VIII. The Court’s Treatment of the Record Evidence and Instruction
- Two alleged “aggressor” acts:
- Yelling the victim’s name: not physical force as a matter of law.
- Holstered display: lawful, non-deadly, non-coercive display; insufficient alone to be “unlawful physical force.”
- Temporal separation: Any friction inside the cabin ended when the parties separated for several minutes.
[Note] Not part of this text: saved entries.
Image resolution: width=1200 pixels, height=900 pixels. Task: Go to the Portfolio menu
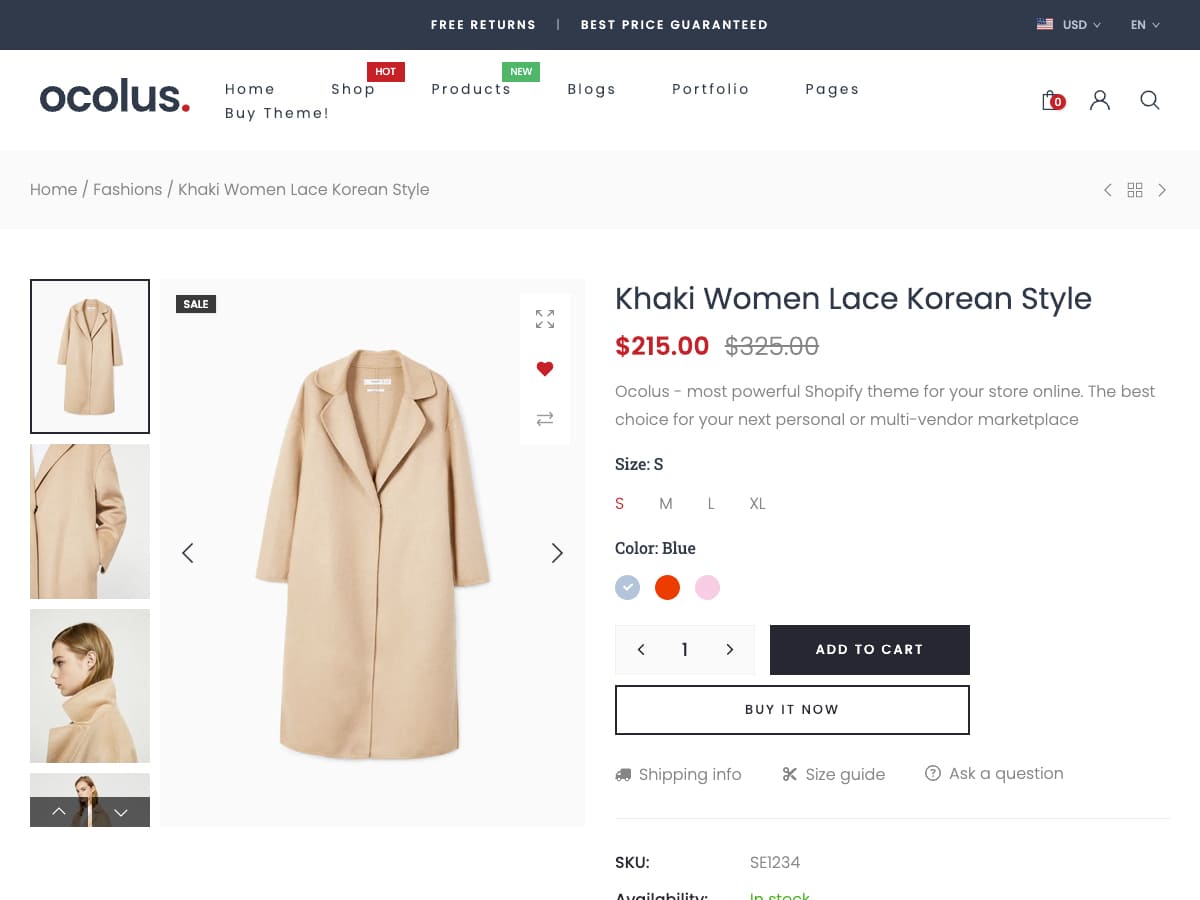pos(710,89)
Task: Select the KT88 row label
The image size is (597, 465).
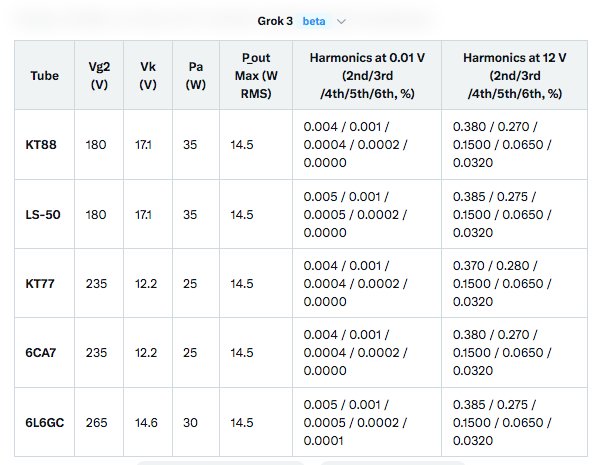Action: tap(41, 145)
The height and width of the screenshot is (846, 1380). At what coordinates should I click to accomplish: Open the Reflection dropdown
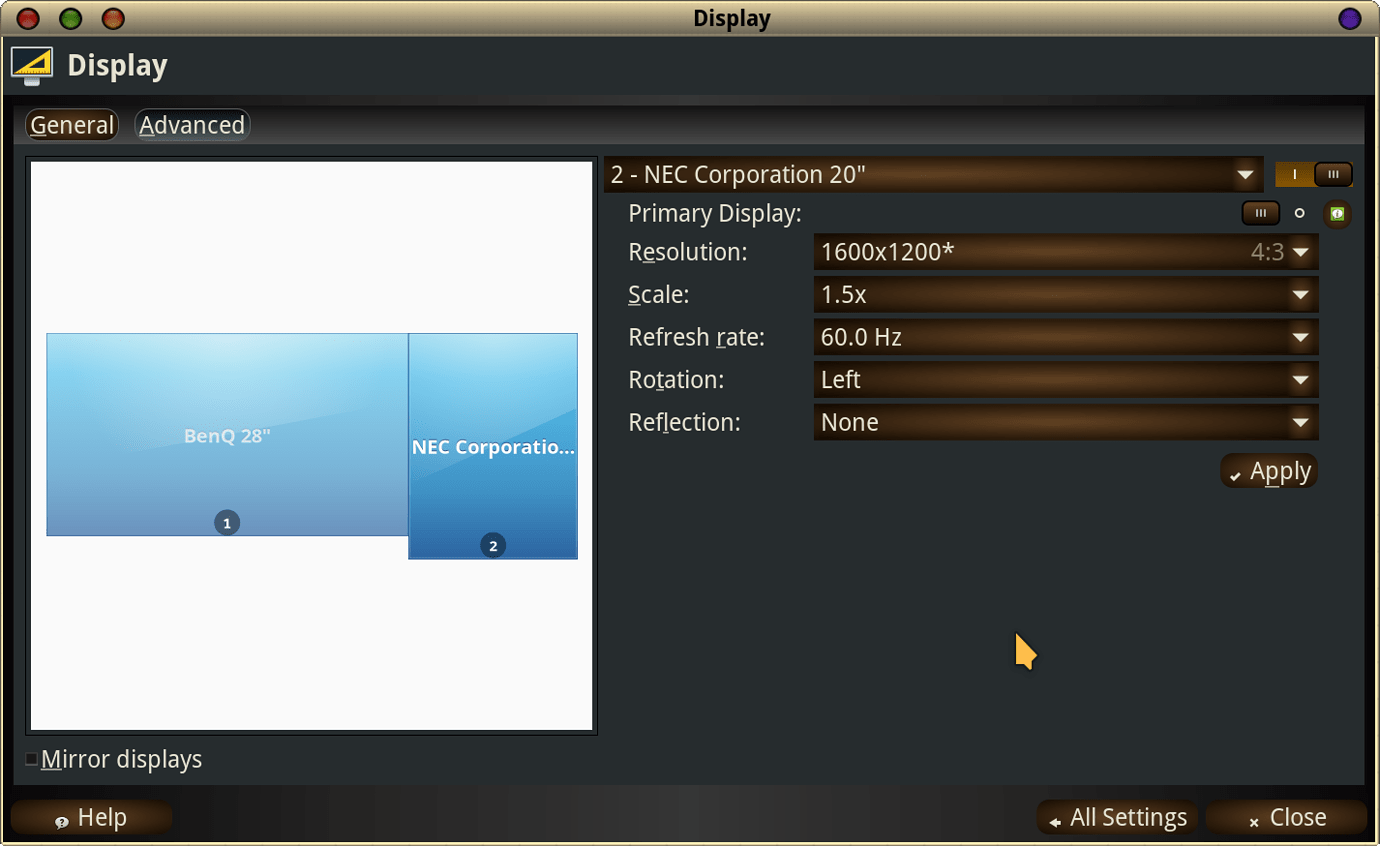click(1065, 422)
The later outdoor confrontation was a new encounter; the holstered display had to be independently unlawful to support the instruction (it was not).
- Harmless error: Because the initial aggressor qualifier narrowed the jury’s ability to accept self-defense, the error was prejudicial.
- Evidentiary issues for retrial:
- Prior drug conviction (2018) and generalized heroin history: properly excluded as irrelevant or unduly prejudicial given temporal distance and lack of proof of use that weekend.
- Evidence of hallucinogenic mushrooms that weekend: permitted; toxicology and witness testimony covered intoxication adequately.
- Video of prior intoxication: cumulative; exclusion within discretion.
- Video of victim with illegally obtained gun months earlier: marginal relevance (size only) outweighed by prejudice; exclusion within discretion.
Conclusion
This published decision sets a clear, two-part precedent in Kentucky self-defense law and trial practice:
- Substantively, words and the mere display of a holstered, lawfully possessed firearm are not “unlawful physical force” and cannot, without more, support an initial aggressor instruction. Drawing, pointing, or combining a holstered display with threats or coercive commands remain viable bases for the instruction.
- Procedurally, whether a category of conduct can ever amount to “unlawful physical force” is a threshold legal question reviewed de novo. Only if the conduct type qualifies do we ask, under abuse-of-discretion review, whether the evidence warranted the instruction in the particular case.
The Court also revives attention to instruction content, reminding the bench that self-defense-limiting instructions should identify the act(s) that, if found, trigger the limitation to avoid juror speculation. And it affirms a series of careful evidentiary rulings that will guide retrial, should the Commonwealth proceed.
In the broader legal context, Dunkleberger recalibrates the initial aggressor doctrine to align with constitutional protections for speech and arms-bearing, sharpens the distinction between mere possession/display and weaponized conduct, and offers practical guidance for judges and litigants on how to litigate and instruct self-defense cases going forward.